Today I stumbled upon the word barat in Malay, which means "west", and immediately linked it with bharat, which means "India" in several Indian languages. Taking into account that Sanskrit has had a significant impact in Malay it seems likely that barat is one of those cases, but I haven't found any trustable site which states so. What do you know about it?

Thanks
 
  • Dib

    Senior Member
    Bengali (India)
    I have noticed this for a while, and given that the word for North (utara) is a clear Sanskrit loanword (Skt. uttara-), it is quite a tempting idea. However, the phonetic shape of the word does not agree well with the putative Sanskrit source "bhārata-". Note that the final short a of Sanskrit words, now commonly dropped in most North Indian languages (hence Bhārat), is not usually dropped in Malay/Indonesian, as "utara" demonstrates clearly along with loads of other examples.
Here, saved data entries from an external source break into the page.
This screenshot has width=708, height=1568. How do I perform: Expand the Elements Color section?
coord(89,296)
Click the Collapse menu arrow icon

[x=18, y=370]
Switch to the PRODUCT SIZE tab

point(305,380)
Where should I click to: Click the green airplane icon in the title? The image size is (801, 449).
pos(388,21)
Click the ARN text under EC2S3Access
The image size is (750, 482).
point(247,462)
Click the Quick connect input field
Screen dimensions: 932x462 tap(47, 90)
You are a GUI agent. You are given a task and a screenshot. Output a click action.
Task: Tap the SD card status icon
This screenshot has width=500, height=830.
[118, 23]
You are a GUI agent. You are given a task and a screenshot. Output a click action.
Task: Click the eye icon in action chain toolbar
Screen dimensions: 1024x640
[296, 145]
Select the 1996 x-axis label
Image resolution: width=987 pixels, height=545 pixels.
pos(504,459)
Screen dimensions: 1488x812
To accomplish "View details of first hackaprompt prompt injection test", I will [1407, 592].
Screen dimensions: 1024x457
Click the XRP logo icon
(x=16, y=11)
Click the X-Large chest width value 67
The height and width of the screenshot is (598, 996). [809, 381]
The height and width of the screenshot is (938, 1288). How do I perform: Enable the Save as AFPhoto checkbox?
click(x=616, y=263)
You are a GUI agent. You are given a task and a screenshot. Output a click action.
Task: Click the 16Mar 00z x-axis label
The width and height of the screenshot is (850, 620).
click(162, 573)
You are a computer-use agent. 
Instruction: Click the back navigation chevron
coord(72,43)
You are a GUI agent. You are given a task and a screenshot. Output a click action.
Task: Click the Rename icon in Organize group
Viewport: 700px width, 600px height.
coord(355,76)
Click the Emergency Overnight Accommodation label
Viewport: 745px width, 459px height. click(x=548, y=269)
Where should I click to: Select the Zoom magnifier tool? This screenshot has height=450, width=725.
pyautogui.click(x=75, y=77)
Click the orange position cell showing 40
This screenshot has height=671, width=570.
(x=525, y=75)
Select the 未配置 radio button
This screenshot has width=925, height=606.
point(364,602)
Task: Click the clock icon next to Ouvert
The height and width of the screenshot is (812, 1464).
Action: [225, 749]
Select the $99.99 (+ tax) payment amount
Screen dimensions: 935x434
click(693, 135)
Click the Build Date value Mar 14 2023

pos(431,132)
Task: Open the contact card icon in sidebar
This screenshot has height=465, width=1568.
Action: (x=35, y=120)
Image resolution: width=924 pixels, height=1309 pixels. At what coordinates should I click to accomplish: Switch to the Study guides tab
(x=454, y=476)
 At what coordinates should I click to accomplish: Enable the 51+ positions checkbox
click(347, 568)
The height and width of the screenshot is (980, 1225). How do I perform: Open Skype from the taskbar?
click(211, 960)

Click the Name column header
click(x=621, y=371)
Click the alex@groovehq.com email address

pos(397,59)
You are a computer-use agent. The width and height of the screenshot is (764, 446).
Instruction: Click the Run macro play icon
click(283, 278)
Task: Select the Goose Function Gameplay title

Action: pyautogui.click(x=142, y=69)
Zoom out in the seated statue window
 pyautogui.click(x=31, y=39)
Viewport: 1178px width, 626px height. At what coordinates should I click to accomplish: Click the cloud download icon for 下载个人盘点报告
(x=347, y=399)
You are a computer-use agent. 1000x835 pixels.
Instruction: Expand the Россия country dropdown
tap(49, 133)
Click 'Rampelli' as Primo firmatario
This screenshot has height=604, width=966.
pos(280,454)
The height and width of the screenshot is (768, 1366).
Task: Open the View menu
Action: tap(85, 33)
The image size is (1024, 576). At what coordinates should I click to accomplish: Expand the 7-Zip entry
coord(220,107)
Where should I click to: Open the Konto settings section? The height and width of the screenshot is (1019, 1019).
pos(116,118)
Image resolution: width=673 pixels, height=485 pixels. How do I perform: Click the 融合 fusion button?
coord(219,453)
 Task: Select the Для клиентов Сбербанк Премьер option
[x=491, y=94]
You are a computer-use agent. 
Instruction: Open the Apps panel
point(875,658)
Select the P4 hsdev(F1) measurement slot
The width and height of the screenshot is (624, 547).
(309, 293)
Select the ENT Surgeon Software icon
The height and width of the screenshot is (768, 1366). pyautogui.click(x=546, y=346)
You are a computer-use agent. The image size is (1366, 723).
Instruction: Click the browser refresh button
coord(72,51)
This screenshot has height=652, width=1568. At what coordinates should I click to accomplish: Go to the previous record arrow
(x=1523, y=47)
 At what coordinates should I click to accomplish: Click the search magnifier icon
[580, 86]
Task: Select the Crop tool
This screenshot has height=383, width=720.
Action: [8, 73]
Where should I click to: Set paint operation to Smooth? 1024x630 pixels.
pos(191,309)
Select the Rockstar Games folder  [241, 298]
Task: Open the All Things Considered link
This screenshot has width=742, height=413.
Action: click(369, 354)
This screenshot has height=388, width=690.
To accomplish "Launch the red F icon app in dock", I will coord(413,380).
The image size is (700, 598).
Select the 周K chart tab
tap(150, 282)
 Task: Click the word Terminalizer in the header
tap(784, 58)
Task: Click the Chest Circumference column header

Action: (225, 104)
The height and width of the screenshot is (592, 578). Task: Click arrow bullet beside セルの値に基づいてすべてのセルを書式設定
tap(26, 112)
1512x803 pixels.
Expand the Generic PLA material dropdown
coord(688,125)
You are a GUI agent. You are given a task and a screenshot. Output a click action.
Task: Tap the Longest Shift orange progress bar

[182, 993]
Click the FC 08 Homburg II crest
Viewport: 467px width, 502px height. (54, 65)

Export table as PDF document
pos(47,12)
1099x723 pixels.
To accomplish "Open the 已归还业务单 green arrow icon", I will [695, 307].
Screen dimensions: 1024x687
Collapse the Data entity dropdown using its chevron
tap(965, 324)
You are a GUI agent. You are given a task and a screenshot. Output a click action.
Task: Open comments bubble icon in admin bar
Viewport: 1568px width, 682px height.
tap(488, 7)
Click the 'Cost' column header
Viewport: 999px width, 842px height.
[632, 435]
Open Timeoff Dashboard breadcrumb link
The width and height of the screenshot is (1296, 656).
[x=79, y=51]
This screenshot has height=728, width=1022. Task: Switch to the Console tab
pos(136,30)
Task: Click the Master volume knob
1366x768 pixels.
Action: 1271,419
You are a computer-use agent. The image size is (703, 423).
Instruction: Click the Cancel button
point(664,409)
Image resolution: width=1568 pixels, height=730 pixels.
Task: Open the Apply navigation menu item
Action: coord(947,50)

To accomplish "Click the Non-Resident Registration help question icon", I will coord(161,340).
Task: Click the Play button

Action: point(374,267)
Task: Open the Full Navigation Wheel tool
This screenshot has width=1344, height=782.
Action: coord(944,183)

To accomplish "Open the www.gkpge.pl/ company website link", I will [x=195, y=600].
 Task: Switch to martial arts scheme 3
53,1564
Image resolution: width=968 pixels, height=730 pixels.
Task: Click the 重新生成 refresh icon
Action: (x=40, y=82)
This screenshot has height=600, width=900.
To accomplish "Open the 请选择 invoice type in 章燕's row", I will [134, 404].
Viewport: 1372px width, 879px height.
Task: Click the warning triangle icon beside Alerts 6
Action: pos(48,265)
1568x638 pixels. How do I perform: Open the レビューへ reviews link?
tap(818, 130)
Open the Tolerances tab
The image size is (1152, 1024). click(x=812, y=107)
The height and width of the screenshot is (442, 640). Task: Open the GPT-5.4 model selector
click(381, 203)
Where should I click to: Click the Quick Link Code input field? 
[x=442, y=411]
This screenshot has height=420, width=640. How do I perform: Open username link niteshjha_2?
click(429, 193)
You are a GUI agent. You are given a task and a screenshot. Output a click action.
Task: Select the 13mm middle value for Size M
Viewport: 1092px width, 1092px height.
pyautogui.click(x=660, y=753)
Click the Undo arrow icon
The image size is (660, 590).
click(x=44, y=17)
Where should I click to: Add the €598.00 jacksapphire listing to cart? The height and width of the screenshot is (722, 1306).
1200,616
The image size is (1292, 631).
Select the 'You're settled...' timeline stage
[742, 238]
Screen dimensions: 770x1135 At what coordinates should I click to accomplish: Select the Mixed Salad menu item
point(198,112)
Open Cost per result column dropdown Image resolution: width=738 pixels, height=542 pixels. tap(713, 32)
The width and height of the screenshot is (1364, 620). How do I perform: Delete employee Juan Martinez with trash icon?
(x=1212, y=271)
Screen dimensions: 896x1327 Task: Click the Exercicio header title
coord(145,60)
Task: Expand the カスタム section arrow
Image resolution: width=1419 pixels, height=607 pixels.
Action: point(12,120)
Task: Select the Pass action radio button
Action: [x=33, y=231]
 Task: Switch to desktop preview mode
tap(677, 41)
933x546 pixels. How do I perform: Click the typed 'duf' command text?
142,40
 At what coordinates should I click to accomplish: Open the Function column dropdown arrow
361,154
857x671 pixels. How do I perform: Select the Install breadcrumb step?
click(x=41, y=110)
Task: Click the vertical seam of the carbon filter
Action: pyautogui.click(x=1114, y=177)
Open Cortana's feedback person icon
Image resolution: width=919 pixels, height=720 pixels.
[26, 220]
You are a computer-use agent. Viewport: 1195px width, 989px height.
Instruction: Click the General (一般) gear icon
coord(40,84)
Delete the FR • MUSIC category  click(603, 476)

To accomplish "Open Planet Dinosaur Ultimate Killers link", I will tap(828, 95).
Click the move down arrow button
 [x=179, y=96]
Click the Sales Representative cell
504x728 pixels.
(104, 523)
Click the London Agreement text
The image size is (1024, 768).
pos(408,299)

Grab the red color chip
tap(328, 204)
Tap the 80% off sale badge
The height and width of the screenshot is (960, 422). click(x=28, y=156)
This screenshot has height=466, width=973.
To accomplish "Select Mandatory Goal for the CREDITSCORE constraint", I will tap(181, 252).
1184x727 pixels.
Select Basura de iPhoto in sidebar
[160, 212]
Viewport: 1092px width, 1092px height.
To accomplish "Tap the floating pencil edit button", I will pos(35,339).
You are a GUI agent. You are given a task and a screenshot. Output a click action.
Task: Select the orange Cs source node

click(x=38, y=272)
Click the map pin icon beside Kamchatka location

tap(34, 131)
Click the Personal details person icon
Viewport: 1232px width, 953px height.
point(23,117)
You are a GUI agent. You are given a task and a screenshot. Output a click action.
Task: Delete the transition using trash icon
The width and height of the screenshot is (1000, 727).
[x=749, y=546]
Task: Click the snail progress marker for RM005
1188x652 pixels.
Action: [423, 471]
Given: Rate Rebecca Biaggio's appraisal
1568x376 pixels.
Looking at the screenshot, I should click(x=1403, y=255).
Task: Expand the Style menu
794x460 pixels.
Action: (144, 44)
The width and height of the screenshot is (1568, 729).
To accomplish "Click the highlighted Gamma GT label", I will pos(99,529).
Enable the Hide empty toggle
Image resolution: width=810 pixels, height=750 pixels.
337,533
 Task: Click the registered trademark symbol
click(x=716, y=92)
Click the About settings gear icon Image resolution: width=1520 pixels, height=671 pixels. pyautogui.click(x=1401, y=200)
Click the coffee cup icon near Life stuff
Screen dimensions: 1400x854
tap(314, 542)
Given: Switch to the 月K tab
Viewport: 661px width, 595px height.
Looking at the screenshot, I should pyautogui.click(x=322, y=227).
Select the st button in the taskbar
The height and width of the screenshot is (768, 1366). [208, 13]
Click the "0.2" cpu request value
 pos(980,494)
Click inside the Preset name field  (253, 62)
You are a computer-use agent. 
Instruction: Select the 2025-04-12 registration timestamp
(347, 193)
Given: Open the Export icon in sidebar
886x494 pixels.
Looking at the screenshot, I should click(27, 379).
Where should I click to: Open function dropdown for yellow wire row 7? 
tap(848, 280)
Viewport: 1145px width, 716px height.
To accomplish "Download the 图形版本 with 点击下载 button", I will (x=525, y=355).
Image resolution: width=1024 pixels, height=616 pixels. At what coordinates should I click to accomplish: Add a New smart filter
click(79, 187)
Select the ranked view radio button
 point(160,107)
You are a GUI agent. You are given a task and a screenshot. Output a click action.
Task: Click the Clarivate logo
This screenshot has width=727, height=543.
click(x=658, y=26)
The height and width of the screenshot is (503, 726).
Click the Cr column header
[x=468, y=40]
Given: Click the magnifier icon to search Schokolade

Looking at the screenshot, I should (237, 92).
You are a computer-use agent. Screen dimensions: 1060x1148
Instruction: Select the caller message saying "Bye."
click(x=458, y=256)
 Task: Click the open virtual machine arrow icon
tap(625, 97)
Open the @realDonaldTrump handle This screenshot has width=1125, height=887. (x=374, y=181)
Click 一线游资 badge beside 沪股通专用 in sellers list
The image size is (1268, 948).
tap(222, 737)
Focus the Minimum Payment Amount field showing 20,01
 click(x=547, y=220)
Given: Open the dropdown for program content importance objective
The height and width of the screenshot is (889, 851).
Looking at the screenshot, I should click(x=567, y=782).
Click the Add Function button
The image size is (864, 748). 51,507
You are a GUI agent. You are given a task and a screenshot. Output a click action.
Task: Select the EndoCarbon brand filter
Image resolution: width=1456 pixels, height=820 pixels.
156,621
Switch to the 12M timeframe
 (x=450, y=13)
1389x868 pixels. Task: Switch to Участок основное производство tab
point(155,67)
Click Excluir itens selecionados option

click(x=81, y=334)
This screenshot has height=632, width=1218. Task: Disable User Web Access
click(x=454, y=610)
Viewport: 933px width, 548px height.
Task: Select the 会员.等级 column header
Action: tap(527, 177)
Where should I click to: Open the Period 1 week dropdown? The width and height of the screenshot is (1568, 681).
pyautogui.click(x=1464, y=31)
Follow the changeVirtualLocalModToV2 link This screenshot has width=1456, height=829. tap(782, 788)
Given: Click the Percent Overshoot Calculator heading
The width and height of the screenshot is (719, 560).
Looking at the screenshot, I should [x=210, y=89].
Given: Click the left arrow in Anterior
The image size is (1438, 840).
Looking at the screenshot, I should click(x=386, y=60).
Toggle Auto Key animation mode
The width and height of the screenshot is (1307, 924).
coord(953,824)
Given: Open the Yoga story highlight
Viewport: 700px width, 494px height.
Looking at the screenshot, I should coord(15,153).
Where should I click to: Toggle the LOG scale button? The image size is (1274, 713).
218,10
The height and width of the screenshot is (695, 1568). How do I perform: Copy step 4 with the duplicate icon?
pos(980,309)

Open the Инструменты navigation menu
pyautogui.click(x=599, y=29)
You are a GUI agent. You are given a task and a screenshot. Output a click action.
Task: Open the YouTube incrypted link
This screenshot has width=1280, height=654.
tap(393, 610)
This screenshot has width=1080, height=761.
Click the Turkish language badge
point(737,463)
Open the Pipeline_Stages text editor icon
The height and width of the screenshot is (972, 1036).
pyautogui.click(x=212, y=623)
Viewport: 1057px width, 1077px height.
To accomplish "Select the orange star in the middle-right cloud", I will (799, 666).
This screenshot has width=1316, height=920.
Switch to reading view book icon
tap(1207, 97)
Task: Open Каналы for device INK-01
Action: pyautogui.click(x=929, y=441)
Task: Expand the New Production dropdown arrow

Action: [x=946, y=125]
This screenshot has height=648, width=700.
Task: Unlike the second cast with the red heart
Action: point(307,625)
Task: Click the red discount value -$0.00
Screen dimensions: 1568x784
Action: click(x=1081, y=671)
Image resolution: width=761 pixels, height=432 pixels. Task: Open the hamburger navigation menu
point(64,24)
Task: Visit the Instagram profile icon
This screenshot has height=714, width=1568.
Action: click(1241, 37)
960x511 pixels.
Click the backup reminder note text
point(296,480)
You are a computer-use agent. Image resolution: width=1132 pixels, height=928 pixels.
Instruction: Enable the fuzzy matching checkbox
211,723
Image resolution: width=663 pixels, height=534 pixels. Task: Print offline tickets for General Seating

The Sanskrit initial "bh-" is also often retained in Malay/Indonesian as "bah-" (e.g. bahasa < bhāṣā, language), though a simple "b-" also occurs.

    Wikipedia provides a Proto-Austronesian etymology:
    Reconstruction:Proto-Austronesian/Sabaʀat - Wiktionary

    I suppose, we can accept it for the time being, unless someone has a better explanation.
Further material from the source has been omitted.